Мы перебрали все палочки, что только были в доме – деревянные, кожаные, обмотанные войлоком, даже простую ложку Михаил принёс из кухни.

Каждый раз чаша отзывалась по-своему, как будто раскрывала новый язык.

То звенела хрустально, то пела густо, медно, то едва слышно, как дыхание ветра под потолком.

Для Михаила это стало откровением.

Он работал с чашами постоянно, знал их звучание, знал их настроение.

Но именно эта – малая, подаренная мне когда-то в Аркаиме – никогда не хотела звучать у него.

Теперь же, благодаря смене палочек, а может, благодаря тому низкому звуку, который выходил из меня сам собой, она раскрылась.

Чаша словно ожила, и пространство в доме стало иным.

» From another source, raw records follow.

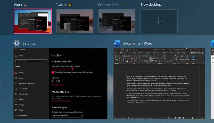Select the Battery icon in Settings sidebar

click(x=16, y=99)
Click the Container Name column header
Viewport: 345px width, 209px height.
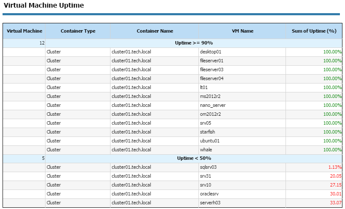click(155, 31)
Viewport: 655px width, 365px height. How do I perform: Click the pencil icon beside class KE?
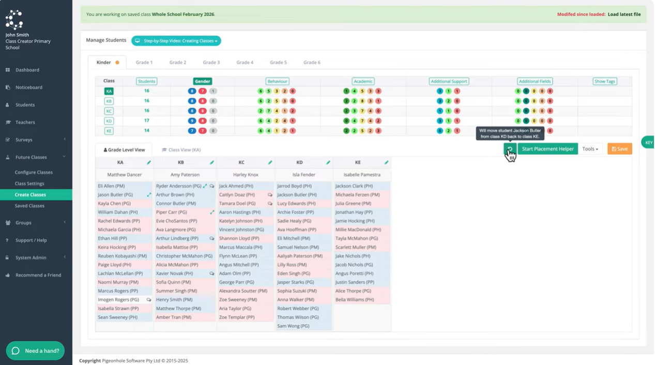point(386,162)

Михаил слушал, как зачарованный, и я видел в его взгляде не удивление – узнавание.

Когда мы закончили, в комнате стояла такая тишина, что слышно было, как дышит пламя свечи.

Мы вышли на улицу, вдохнули прохладу.

Березники жили своей вечерней жизнью.

Мы пошли по улице – за хлебом, за фруктами, за водой для утреннего пути.

И всё время говорили.

Разница наших дорог была очевидна.

Я двигался по линии Кастанеды, по пути толтеков.

Мне были близки их практики – тишина внутреннего диалога, сталкинг, осознание сновидений.

Я читал Кастанеду, Теуна Морреза, Тайшу Абеляр, Флоринду Доннер-Грау – всех, кто говорил о пути воина как о пути осознания.

Михаил же шёл через Индию: через дыхание, через Ом, через свет и мантры.

Его карта мира была иной, но цель – та же.

– Забавно, – сказал я, смеясь. – Ты идёшь по традиции Индии, я – по пути толтеков.

А ведь мы с тобой – два славянина, стоим в сердце Перми Великой и говорим чужими словами.

Где же наши собственные?

Где язык, на котором говорили наши предки?

Где смысл, что принадлежит земле, на которой мы стоим?

Он молчал, и в этом молчании было больше согласия, чем в словах.